In my opinion, the results of this very interesting study suggest two questions.

Response to general comment #1

This is a precise overview of the work. The reviewers interest is greatly appreciated.

 

Specific comment #1

  1. As reported by Mahdavi (Mahdavi ZK, et al. Association patterns of simultaneous intraventricular and intraparenchymal intracranial pressure measurements. Neurosurgery, 79(4), 561-67, 2016), intraparenchymal and intraventricular ICP values may not correlate, especially when ICP is < 25 mmHg, therefore ICP measurement detected by means of intraparenchymal sensor might not the same of the ventricular drainage. Why was the ICP and MWA measurement carry out only with intraparenchymal device?

Response to specific comment #1

In acute situations, there may be gradients in pulsatile and static ICP, which are accompanied with displacement of brain tissue, as recently commented on in a review about ICP monitoring (Evensen & Eide, FBCNS, 2020). In a chronic condition such as IIH, gradients in pressure would not be expected as it would cause brain tissue displacement that would be life-threatening.
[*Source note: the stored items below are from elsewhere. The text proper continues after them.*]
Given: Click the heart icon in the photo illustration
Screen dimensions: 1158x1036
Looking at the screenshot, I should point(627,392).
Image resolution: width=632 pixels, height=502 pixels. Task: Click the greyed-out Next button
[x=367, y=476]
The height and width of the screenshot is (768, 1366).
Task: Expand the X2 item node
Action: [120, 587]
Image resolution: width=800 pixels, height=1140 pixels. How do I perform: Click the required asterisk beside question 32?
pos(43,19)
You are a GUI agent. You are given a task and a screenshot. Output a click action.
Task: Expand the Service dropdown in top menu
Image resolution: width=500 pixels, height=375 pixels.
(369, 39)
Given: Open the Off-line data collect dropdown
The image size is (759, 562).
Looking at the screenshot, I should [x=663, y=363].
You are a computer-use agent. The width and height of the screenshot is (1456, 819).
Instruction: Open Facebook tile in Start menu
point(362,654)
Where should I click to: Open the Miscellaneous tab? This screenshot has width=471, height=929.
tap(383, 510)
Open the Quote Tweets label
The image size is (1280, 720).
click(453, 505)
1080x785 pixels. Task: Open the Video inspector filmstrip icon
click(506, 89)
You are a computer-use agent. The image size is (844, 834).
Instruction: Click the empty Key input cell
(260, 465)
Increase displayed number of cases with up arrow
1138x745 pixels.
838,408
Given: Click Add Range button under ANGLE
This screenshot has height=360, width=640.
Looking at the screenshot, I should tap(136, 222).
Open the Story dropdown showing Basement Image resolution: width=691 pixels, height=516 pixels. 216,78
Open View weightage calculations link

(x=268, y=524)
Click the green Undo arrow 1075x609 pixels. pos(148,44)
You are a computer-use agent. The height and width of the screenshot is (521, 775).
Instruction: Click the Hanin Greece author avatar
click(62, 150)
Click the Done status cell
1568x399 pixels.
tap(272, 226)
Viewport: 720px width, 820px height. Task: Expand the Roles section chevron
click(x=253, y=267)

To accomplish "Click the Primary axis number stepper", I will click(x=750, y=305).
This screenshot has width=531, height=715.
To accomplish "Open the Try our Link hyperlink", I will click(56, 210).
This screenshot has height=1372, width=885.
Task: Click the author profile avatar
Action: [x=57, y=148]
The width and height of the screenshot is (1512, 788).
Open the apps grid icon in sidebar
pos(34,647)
Our routine use of parenchymal ICP sensor (page 3, line 85) is also based on previous studies that have demonstrated identical MWA scores, whether measured within the ventricular CSF or the parenchyma (e.g. see Eide & Sæhle, Acta Neurochir, 2010). Even though the reviewer raises an interesting question, it would be beyond the scope of this present work to discuss measurement differences depending on location. Based on our previous work, we have no reason to believe that pulsatile ICP would differ whether measured in parenchyma or ventricles.

 

Specific comment #2

  1. Did the relief of normal ICP and MWA in 8 patients modified surgical indications and/or strategies?

Response to specific comment #2

Yes, in this institution, overnight monitoring of mean ICP/MWA is done on clinical routine basis, aiding patient management. It has been commented in the Introduction that this is done on clinical routine basis, meaning that ICP scores aid in patient management.

 

 

Round 2

Reviewer 1 Report

None. Authors argued with reviewer points but did not make any significant changes to the manuscript to address any of these comments.